In Reference re Secession of Quebec, the Supreme Court characterized four fundamental and organizing principles of the Constitution (though not exhaustive): federalism; democracy; constitutionalism and the rule of law; and respect for minorities.
Under the authority of section 52(1) of the Constitution Act, 1982, courts may review all matters of law. Accordingly, the courts have a broad reaching scope of competence. Constitutional issues come before the court through disputes between parties as well as through reference questions. The court has the discretion to hear any Constitutional issues as long as there is a sufficient legal component. The US constitutional political questions doctrine was rejected and so a political dimension to the issue does not bar it from court.
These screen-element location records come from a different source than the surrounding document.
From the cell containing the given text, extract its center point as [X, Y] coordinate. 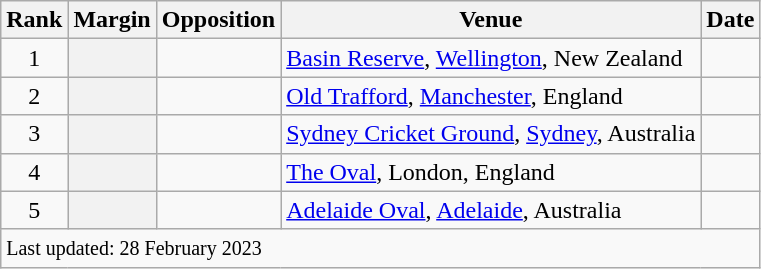
5 [34, 210]
Venue [491, 20]
Opposition [218, 20]
Old Trafford, Manchester, England [491, 96]
Last updated: 28 February 2023 [380, 248]
Date [730, 20]
Margin [112, 20]
2 [34, 96]
Sydney Cricket Ground, Sydney, Australia [491, 134]
Adelaide Oval, Adelaide, Australia [491, 210]
1 [34, 58]
Basin Reserve, Wellington, New Zealand [491, 58]
The Oval, London, England [491, 172]
4 [34, 172]
Rank [34, 20]
3 [34, 134]
Provide the (X, Y) coordinate of the cell's center where the given text is located.  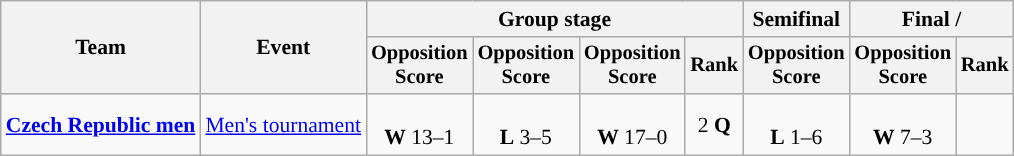
Team (101, 48)
W 13–1 (419, 124)
Men's tournament (283, 124)
L 1–6 (796, 124)
2 Q (714, 124)
Group stage (554, 19)
W 7–3 (902, 124)
Semifinal (796, 19)
W 17–0 (632, 124)
Czech Republic men (101, 124)
Final / (931, 19)
L 3–5 (526, 124)
Event (283, 48)
Provide the (X, Y) coordinate of the cell's center where the given text is located.  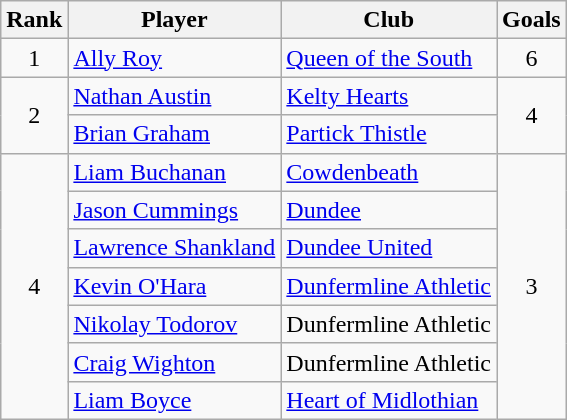
2 (34, 115)
Dundee United (389, 248)
6 (531, 58)
Kevin O'Hara (174, 286)
Club (389, 20)
Lawrence Shankland (174, 248)
Brian Graham (174, 134)
Goals (531, 20)
Partick Thistle (389, 134)
Craig Wighton (174, 362)
3 (531, 286)
Liam Boyce (174, 400)
Liam Buchanan (174, 172)
Nathan Austin (174, 96)
1 (34, 58)
Player (174, 20)
Dundee (389, 210)
Jason Cummings (174, 210)
Cowdenbeath (389, 172)
Ally Roy (174, 58)
Nikolay Todorov (174, 324)
Heart of Midlothian (389, 400)
Kelty Hearts (389, 96)
Rank (34, 20)
Queen of the South (389, 58)
From the cell containing the given text, extract its center point as [X, Y] coordinate. 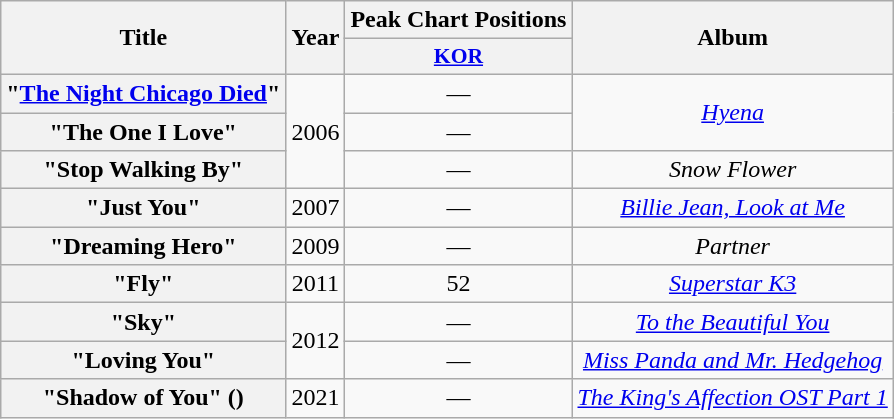
"Stop Walking By" [144, 170]
Partner [732, 246]
Title [144, 38]
2012 [316, 341]
"Fly" [144, 284]
"Sky" [144, 322]
"The One I Love" [144, 131]
2006 [316, 131]
To the Beautiful You [732, 322]
Album [732, 38]
52 [458, 284]
"The Night Chicago Died" [144, 93]
Peak Chart Positions [458, 20]
Snow Flower [732, 170]
Miss Panda and Mr. Hedgehog [732, 360]
"Shadow of You" () [144, 398]
2007 [316, 208]
2021 [316, 398]
Superstar K3 [732, 284]
2011 [316, 284]
KOR [458, 57]
"Dreaming Hero" [144, 246]
The King's Affection OST Part 1 [732, 398]
"Just You" [144, 208]
2009 [316, 246]
"Loving You" [144, 360]
Hyena [732, 112]
Billie Jean, Look at Me [732, 208]
Year [316, 38]
Output the (x, y) coordinate of the center of the cell containing the given text.  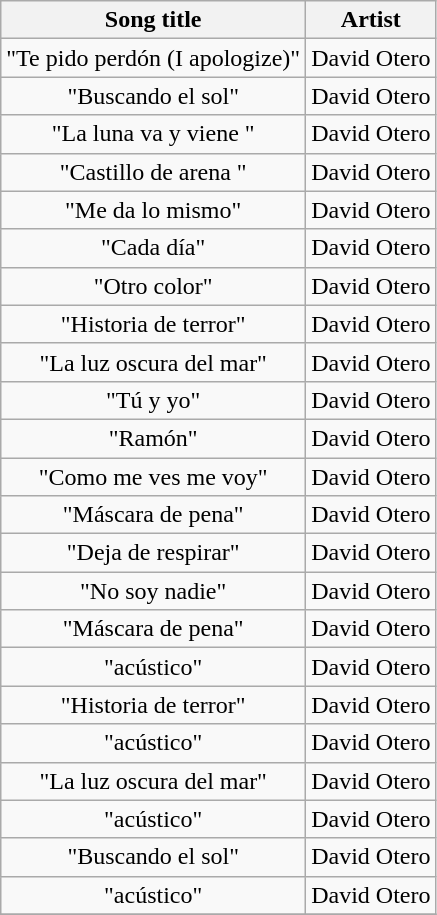
"Castillo de arena " (154, 172)
"Tú y yo" (154, 400)
"Otro color" (154, 286)
Artist (371, 20)
"Te pido perdón (I apologize)" (154, 58)
"Me da lo mismo" (154, 210)
Song title (154, 20)
"Cada día" (154, 248)
"La luna va y viene " (154, 134)
"Deja de respirar" (154, 553)
"No soy nadie" (154, 591)
"Como me ves me voy" (154, 477)
"Ramón" (154, 438)
Return [x, y] of the center of cell containing provided text 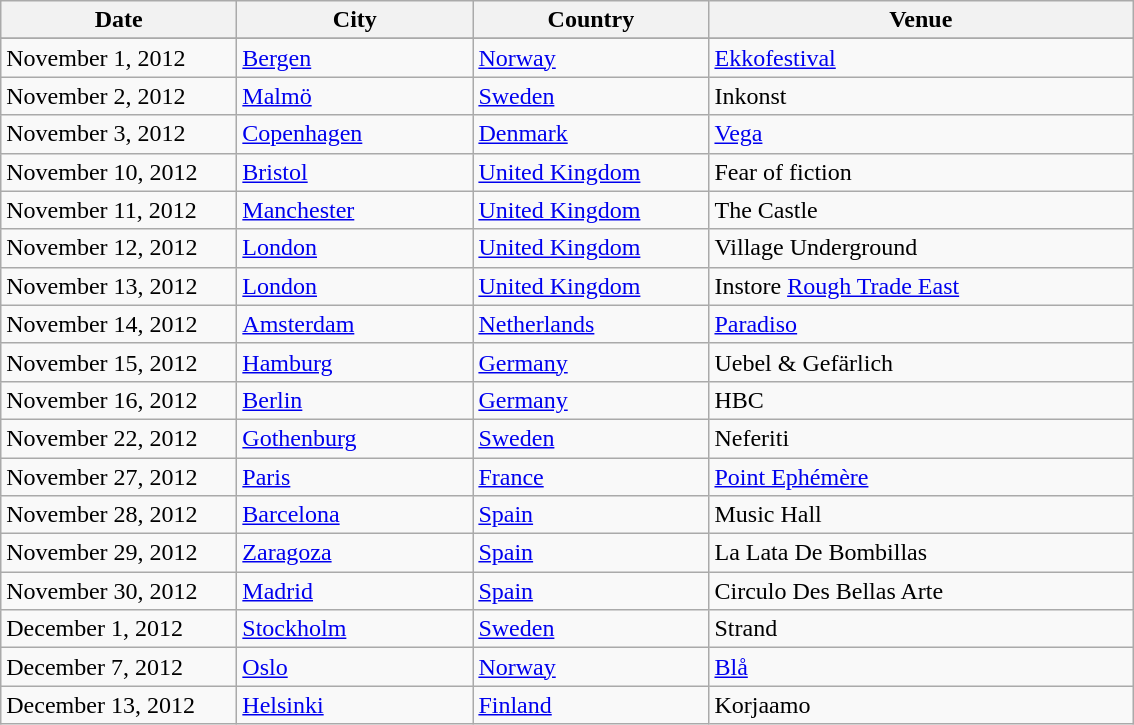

Courts must be careful when considering reference questions. They are required to be careful to only answer questions that are not speculative, of a purely political nature, or unripe. When answering the questions the court must retain its proper role within the constitutional framework.
A party must have standing (locus standi) to bring a constitutional challenge to the courts. Those who wish to challenge a law can do so in one of several ways. A party who is directly affected by the law that purports to be unconstitutional has standing . Likewise, rights holder may challenge any law that will limit any of their rights. Those who are not protected by a right but are nonetheless prosecuted by that law may challenge it as well.